I have a confession to make. I'm not actually a huge fan of the Wizard of Oz movie. In fact, I'm reasonably sure I don't like it.
Or rather, I like it while I'm watching and seeing the colors and hearing the songs, but then when I stop to think about it...
It makes no sense!
Okay, so the ruby slippers can take Dorothy home. But instead of telling her that, the "Good Witch" makes sure she goes off to the Wizard, who's just some dick in a balloon, who decides to send her on what amounts to an
assassination mission against an opponent who seriously outmatches her and in all likelihood will kill her.
And these are the good guys. "Yeah, you could go home all the time, but instead, I'm going to turn you into my pet assassin!"
As for the Witch, how do we even know she was evil? Okay, she was green and cranky and threatened the dog.
But her
sister got
crushed by a house and those callous munchkins were
celebrating. And even if the death itself was an accident, the little brat that killed her
stole her prized possession!. Which, probably, assuming the East Witch died intestate, legally ought to belong to the Wicked Witch anyway.
I'd be pissed too!
But really, the only real evidence we have to her evil is 1) what the munchkins say, which is awfully one-sided and they
cheer when someone is
crushed to death in front of them. 2) She's got winged monkeys and a seekrit hideout. As opposed to some carnival guy who lives in an Emerald castle with weird underlings inclined to give people makeovers who he rules via trickery with giant machines. 3) She attacked her sister's killer, which okay, really isn't kosher, but obviously given the ruling people of Oz, she wasn't going to get any sort of
justice. And 4) She's ugly.
Whereas, in the movie, Glinda and the Wizard convinced a young girl that the only way she could go home was to KILL SOMEONE. When she had the way home all the time.

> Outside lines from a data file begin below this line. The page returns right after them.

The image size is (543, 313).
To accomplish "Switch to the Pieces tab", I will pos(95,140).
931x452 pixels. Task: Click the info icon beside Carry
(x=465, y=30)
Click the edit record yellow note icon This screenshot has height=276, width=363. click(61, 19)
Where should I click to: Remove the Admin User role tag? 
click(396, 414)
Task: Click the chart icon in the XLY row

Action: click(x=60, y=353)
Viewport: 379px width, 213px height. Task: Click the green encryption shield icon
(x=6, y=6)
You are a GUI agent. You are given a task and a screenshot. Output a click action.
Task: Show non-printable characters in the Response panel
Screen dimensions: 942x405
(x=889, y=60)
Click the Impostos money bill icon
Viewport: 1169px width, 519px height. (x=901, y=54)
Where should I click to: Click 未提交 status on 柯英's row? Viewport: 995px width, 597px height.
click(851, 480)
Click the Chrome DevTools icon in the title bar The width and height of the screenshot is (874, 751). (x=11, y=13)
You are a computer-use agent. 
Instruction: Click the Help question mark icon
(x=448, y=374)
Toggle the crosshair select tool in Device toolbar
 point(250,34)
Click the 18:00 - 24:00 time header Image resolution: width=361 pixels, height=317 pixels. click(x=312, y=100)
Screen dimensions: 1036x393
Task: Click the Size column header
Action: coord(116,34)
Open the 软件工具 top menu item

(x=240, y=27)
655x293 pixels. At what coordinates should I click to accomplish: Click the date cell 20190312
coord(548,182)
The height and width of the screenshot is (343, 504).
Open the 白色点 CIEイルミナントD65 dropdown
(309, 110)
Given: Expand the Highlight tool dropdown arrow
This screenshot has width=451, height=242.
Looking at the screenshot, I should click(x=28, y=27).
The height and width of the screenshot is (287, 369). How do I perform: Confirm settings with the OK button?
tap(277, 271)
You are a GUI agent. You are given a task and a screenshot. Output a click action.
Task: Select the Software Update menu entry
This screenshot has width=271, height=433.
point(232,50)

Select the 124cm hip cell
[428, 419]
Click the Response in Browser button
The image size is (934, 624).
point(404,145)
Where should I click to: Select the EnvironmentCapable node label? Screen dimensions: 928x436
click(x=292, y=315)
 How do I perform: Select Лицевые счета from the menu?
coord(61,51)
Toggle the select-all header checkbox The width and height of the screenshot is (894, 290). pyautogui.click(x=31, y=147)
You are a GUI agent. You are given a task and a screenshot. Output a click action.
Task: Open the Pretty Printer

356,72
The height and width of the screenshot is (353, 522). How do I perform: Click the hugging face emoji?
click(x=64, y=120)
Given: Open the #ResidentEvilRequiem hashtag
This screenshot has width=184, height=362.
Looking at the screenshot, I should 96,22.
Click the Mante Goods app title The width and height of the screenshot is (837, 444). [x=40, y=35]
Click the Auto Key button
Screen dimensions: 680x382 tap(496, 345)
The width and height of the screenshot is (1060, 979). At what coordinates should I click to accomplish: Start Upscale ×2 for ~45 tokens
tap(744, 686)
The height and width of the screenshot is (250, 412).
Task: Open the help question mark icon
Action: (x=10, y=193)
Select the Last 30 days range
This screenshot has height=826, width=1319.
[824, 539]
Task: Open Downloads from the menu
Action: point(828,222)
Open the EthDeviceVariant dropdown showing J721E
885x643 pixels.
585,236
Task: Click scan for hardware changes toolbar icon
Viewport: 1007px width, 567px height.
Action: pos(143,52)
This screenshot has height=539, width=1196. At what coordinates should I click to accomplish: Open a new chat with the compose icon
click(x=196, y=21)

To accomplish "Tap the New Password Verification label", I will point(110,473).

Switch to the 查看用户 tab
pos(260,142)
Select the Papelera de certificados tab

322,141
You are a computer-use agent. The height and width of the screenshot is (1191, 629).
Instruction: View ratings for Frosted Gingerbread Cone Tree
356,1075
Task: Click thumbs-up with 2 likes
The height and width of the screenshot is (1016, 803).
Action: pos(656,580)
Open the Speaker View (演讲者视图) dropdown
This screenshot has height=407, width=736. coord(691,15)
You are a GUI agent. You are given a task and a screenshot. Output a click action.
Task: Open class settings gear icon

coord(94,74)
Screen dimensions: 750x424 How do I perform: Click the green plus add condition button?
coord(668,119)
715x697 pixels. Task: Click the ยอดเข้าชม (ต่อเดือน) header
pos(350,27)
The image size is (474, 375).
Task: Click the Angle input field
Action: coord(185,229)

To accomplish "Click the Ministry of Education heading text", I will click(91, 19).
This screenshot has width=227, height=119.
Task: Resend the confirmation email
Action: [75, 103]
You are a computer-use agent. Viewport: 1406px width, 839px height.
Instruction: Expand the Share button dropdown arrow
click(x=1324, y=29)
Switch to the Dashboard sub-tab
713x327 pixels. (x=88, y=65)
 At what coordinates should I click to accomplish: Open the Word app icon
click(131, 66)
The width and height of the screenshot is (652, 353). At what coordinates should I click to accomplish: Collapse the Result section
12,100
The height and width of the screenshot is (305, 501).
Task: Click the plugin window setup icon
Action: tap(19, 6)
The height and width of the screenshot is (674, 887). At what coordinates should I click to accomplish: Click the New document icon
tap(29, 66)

To be fair, if I recall the book correctly (I haven't read it since I was a proto-Kalinara) the Witch of the North wasn't the same woman who came at the end to tell her that the shoes could take her home. But in the movie? Definitely questionable.
Personally, I'd like to think the Witch faked her death. Because otherwise a) she's a moron for keeping a bucket of the one thing that can kill her in her hideout (and seriously, what was she using it for? Ever splashed someone with a bucket? You get
fucking wet. Even at the age of eight I knew that that was the stupidest means of crisis resolution ever next to the genius evolutionary device that allows a bee to sting its captor and DIE) and b) the Good Witch and Wizard are too fucking incompetent to be able to kill someone so stupid that she
keeps a bucket of the one thing that can kill her in her house!!!I think in the end, this is why I don't have any interest in Wicked. I mean, it's an interesting story (from what I've been told), but ultimately, I tend to think there's more than enough support for a pro-Wicked Witch, re-viewing the movie at least, without changing or adding a lot of things out of nowhere.
The Wizard is skeevy enough without making him a rapist And why the heck does the Wicked Witch of the East have to be without arms to be sympathetic? I mean, all we really know of her is that she's possibly the bitchy woman on the bike (if that's not the Wicked Witch of the West), and she gets squished by a house. And of all the things to make "Elphaba" sympathetic, including a dead sister, a thieving killer and no hope for justice, they went with
animal rights?!
That just strikes me as lazy. I usually love the idea of revisiting fairy tales and the like for sympathy for the villains. (Especially since class struggles and the like tend to feature so heavily, with any attempted change in status quo treated as evil. Call me crazy, but I don't actually have a lot of sympathy with the princess who gets bossed around by the servant girl despite her loftier birth.) But if you're not going to use things that are already
there, why bother?
Meh, I still love my waaay too pretty green Wicked Witch doll though. <3 (
My witch totally faked her death until the idiot Wizard went away in the balloon and the stupid girl went home. Then she went and zapped that bubble-head Glinda something good. Hmph.)